A group of Swiss citizens is demanding that an iconic city square has its name switched from that of a rabid antisemite to a woman who risked her life saving Jews.
Opened in 2005, Raiffeisenplatz in St Gallen was named after the 19th-century Raiffeisen co-operative movement in Germany.
The square is renowned for its unusual red carpet of rubber granulate, which gives pedestrians a slight bouncy feeling when strolling across it to get to the Raiffeisen bank or the St Gallen Synagogue.
An unofficial memorial plaque to Recha Sternbuch in St Gallen (Photo: Thomas Kern/ swissinfo.ch)
Raiffeisenplatz may be bright and cheery but Raiffeisen Bank, the second largest in the country, has a dark side, as it descends from the movement founded by firebrand Jew hater Friedrich Wilhelm Raiffeisen.
Local historian Hans Fässler said Raiffeisen was “such a pronounced antisemite” that the Nazis celebrated him as one of their own on the 50th anniversary of his 1888 death.
For two years a committee has pleaded with the city authorities and the Raiffeisen bank to change the name of the square to Recha-Sternbuch-Platz, after a heroic woman who helped Jewish refugees escape the Nazis during the Second World War.
Paul Rechsteiner, president of St Gallen’s Paul Grüninger Foundation, named after a Swiss police commander who also helped Jewish refugees escape Nazi persecution, told the JC: “Naming public institutions or places is not an innocent act.
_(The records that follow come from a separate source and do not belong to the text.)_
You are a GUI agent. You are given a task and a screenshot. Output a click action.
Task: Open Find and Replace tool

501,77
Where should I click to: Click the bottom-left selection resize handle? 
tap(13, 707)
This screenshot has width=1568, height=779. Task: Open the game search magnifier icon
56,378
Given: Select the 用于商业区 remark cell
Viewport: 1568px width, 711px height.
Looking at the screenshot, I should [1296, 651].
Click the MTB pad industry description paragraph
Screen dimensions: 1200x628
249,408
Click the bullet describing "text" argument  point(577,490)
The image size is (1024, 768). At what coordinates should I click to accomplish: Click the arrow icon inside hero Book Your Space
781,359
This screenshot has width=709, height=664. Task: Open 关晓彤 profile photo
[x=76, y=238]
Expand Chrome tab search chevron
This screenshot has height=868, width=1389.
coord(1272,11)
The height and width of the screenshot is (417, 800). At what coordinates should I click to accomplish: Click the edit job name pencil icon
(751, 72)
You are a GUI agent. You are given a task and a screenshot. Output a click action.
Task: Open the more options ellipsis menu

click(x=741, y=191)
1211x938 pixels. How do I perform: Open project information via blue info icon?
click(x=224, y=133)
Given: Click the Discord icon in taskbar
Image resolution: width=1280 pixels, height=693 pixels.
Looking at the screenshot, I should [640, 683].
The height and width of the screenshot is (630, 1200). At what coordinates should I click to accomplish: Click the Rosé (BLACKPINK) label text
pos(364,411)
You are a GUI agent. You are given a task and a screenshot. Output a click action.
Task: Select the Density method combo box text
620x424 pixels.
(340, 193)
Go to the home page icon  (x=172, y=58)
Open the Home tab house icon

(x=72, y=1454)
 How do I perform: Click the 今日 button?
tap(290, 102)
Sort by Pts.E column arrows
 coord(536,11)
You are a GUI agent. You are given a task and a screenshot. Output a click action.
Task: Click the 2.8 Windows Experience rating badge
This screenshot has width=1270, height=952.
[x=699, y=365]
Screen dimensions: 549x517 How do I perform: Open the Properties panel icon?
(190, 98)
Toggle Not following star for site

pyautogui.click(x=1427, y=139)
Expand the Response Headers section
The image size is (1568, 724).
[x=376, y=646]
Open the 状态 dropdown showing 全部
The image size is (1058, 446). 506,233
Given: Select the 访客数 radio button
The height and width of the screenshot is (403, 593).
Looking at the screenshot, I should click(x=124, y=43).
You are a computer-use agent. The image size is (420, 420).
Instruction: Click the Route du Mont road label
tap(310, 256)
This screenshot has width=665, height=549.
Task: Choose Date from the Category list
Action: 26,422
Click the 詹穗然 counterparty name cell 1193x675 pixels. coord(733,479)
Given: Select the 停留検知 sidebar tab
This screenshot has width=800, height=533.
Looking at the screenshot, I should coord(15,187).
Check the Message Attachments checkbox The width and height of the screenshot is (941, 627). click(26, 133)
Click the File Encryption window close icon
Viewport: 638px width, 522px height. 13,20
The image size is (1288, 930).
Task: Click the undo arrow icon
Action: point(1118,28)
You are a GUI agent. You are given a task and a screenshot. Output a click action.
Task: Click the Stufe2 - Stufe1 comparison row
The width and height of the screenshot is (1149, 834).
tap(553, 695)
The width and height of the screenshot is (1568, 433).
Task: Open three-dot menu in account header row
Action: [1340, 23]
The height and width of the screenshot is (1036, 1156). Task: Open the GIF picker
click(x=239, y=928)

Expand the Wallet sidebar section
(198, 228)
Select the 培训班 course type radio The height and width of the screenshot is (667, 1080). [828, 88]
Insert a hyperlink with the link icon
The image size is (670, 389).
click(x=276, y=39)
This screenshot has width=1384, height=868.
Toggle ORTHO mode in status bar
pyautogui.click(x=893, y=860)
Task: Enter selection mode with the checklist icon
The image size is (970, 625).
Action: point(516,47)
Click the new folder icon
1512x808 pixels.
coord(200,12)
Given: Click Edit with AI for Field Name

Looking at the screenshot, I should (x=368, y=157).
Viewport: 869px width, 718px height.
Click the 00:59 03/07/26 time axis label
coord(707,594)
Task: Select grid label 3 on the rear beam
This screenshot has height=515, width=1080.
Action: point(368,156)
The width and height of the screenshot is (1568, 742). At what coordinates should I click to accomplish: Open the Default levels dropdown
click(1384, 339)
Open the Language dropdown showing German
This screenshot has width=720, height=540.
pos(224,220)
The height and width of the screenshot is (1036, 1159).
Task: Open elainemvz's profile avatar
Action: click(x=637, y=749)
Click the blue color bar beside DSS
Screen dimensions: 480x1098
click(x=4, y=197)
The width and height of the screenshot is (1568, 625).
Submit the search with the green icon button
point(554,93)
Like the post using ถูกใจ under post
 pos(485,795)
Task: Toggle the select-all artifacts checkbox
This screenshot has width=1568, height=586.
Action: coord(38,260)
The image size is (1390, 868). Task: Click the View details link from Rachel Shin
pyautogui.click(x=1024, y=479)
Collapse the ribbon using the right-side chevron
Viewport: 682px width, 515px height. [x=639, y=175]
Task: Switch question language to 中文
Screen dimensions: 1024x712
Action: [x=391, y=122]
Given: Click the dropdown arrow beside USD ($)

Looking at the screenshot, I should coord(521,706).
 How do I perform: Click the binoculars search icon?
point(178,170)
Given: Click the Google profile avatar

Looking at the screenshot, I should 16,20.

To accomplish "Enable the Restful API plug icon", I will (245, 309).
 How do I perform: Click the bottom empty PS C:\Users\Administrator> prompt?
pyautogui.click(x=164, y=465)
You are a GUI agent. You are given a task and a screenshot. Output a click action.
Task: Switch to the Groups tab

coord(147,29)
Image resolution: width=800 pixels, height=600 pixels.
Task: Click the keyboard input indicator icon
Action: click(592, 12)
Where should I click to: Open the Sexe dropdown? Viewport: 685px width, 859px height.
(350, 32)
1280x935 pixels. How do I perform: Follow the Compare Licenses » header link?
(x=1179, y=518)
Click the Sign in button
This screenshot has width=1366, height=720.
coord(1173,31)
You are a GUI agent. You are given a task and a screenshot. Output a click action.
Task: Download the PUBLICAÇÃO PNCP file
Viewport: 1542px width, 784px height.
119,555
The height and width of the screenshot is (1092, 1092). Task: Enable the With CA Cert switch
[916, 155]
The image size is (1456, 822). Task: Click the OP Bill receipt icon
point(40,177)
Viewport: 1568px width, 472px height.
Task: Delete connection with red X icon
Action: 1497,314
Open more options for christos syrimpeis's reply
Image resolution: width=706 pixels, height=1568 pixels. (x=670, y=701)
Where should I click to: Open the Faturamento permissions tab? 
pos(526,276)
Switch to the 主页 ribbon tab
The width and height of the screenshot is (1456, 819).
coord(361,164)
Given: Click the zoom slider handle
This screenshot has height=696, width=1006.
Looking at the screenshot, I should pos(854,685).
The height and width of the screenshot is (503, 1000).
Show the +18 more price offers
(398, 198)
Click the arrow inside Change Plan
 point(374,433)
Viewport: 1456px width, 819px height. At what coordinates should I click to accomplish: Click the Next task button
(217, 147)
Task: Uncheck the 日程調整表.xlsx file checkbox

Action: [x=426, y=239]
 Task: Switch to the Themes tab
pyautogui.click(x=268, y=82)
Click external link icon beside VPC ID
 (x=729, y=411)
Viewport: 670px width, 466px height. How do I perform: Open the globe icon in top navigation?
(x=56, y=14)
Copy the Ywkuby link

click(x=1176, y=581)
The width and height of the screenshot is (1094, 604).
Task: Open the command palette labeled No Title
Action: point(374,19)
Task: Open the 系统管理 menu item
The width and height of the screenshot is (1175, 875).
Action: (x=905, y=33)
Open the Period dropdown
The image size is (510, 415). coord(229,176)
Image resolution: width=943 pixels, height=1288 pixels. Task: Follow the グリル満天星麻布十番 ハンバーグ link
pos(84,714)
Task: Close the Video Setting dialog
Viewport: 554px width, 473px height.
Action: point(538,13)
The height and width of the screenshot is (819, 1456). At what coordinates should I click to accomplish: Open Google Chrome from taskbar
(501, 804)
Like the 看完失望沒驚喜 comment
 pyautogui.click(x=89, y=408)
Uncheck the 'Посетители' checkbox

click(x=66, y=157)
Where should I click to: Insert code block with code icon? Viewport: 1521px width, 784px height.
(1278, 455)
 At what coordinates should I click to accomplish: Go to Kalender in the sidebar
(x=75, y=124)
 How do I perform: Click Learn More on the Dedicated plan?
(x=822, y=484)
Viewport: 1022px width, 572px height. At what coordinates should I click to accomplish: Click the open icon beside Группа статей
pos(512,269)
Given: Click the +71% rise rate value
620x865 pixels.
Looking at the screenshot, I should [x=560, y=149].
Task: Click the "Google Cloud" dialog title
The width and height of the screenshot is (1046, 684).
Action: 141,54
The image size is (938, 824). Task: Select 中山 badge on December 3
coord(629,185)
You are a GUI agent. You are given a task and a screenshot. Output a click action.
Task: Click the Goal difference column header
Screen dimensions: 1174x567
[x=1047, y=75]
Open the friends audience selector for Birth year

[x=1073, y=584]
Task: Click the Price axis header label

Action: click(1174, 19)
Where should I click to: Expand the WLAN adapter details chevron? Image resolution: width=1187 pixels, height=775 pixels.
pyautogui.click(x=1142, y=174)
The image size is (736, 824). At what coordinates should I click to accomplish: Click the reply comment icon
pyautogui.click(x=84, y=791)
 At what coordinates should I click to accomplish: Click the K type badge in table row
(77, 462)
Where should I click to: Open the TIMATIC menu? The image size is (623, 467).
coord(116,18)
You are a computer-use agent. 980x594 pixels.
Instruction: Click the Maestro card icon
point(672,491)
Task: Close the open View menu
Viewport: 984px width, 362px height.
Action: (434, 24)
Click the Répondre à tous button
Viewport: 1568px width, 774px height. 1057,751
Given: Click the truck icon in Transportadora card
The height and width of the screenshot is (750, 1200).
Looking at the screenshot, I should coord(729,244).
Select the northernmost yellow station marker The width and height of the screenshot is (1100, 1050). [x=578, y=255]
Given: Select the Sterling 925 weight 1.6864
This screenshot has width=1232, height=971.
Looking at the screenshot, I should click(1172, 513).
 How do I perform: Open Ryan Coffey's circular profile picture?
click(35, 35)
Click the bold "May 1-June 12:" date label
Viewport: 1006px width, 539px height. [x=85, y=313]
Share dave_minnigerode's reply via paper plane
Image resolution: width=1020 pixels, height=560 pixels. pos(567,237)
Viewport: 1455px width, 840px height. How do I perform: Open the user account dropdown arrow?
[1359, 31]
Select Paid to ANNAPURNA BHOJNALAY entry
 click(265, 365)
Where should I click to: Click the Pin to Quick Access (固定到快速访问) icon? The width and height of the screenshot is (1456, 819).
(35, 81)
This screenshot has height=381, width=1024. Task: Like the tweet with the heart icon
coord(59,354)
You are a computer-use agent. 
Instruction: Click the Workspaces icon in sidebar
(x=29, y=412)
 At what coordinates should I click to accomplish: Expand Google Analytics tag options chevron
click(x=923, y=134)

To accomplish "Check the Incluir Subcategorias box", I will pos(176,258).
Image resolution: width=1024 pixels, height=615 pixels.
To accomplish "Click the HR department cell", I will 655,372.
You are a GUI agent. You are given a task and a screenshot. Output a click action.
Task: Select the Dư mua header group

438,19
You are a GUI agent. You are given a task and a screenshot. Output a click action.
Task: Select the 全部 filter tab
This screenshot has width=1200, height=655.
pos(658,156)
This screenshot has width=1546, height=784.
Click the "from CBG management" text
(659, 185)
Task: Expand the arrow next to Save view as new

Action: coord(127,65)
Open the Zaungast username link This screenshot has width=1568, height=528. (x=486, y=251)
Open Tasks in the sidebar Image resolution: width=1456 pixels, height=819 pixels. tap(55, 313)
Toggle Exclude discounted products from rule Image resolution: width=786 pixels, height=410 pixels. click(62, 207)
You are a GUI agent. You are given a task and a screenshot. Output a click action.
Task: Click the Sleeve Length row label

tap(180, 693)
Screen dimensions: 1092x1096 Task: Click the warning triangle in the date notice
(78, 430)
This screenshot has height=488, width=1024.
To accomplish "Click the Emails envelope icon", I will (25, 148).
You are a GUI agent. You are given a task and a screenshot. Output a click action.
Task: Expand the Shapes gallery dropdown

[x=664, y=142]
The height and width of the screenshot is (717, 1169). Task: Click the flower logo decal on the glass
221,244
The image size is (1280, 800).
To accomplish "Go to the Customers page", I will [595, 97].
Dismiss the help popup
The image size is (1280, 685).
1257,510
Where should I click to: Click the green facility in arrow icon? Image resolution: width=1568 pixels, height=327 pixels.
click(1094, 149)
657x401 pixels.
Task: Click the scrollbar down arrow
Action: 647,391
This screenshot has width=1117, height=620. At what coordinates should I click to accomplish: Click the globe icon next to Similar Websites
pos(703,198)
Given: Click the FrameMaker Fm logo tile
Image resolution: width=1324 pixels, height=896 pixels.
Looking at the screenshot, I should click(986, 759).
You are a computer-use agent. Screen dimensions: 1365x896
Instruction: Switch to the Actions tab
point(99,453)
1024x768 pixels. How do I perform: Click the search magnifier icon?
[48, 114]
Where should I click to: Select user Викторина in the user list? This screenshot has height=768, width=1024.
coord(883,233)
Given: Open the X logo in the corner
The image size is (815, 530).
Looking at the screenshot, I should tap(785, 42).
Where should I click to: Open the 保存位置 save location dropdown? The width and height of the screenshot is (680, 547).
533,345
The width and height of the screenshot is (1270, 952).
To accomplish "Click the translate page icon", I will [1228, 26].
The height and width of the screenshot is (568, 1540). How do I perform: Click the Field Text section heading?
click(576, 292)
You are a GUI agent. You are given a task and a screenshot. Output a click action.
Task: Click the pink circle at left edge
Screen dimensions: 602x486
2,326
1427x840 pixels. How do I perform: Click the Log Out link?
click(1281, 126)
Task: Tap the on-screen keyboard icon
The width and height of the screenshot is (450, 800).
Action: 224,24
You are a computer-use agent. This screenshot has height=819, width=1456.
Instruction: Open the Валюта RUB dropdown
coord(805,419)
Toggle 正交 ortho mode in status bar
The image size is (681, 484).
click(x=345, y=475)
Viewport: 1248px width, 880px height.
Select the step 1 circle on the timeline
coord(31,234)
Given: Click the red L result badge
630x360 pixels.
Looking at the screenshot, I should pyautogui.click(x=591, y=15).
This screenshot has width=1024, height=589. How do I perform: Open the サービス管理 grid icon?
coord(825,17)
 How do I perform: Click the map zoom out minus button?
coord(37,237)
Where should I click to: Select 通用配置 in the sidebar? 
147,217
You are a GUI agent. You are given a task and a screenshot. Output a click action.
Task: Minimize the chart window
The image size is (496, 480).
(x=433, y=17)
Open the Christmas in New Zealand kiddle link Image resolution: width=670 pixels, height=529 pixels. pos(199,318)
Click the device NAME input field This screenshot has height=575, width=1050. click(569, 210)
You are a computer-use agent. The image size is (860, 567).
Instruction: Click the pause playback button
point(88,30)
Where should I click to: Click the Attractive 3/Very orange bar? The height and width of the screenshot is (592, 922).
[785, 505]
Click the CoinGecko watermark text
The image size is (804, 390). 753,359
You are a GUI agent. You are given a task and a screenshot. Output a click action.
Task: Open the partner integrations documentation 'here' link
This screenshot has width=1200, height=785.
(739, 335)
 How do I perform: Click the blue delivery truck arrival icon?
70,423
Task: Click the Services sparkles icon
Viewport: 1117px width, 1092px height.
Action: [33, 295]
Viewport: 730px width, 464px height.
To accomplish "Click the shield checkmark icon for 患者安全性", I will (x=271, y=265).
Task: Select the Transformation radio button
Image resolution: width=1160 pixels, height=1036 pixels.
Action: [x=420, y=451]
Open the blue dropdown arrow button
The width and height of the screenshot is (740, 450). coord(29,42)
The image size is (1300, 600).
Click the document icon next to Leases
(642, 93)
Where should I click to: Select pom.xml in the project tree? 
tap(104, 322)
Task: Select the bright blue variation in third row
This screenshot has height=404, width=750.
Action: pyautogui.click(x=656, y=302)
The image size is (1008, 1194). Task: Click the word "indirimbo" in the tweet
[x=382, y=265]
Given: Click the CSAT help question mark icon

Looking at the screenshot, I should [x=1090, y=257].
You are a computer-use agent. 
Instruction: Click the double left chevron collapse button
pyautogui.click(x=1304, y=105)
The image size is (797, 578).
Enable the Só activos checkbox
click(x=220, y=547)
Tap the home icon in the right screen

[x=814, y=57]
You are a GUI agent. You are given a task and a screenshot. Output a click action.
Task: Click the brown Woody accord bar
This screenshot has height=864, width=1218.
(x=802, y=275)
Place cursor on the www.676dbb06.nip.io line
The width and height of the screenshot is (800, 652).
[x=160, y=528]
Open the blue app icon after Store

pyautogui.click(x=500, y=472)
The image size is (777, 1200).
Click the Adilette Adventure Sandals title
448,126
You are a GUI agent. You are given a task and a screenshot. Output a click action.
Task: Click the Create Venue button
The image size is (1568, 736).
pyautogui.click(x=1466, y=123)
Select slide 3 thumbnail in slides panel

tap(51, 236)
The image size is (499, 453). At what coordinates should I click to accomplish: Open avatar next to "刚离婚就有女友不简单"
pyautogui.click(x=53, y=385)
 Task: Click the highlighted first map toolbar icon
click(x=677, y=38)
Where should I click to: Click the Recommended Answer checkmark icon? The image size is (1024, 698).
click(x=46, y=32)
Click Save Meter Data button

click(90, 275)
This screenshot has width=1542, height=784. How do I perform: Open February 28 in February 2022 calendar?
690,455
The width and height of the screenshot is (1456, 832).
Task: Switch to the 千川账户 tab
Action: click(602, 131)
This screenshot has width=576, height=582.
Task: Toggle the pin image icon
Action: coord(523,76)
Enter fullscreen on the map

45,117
Whoever is responsible, takes a stand. The ‘Red Square’ is not only known locally, but also nationally.
“It is all the more incomprehensible that this prominent urban square is still officially called Raiffeisenplatz, even though Raiffeisen was a notorious antisemite.
Tourists by the unofficial memorial plaque to Recha Sternbuch in St Gallen (Photo: Thomas Kern / swissinfo.ch)
“In the meantime, we miss the opportunity to celebrate and honour Recha Sternbuch, a courageous woman who made a great contribution to the rescue of mortally threatened people and Jewish life.
"She maintained a secret network of contacts in the Rhine Valley and coordinated a number of smugglers and trucks to bring Jewish refugees to Switzerland.”
Raiffeisen bank has now commissioned an independent report to shed light on its past. The city council says people need to wait for a careful evaluation of facts, and should only contemplate the possibility of renaming Raiffeisenplatz after a thorough understanding of its historical context.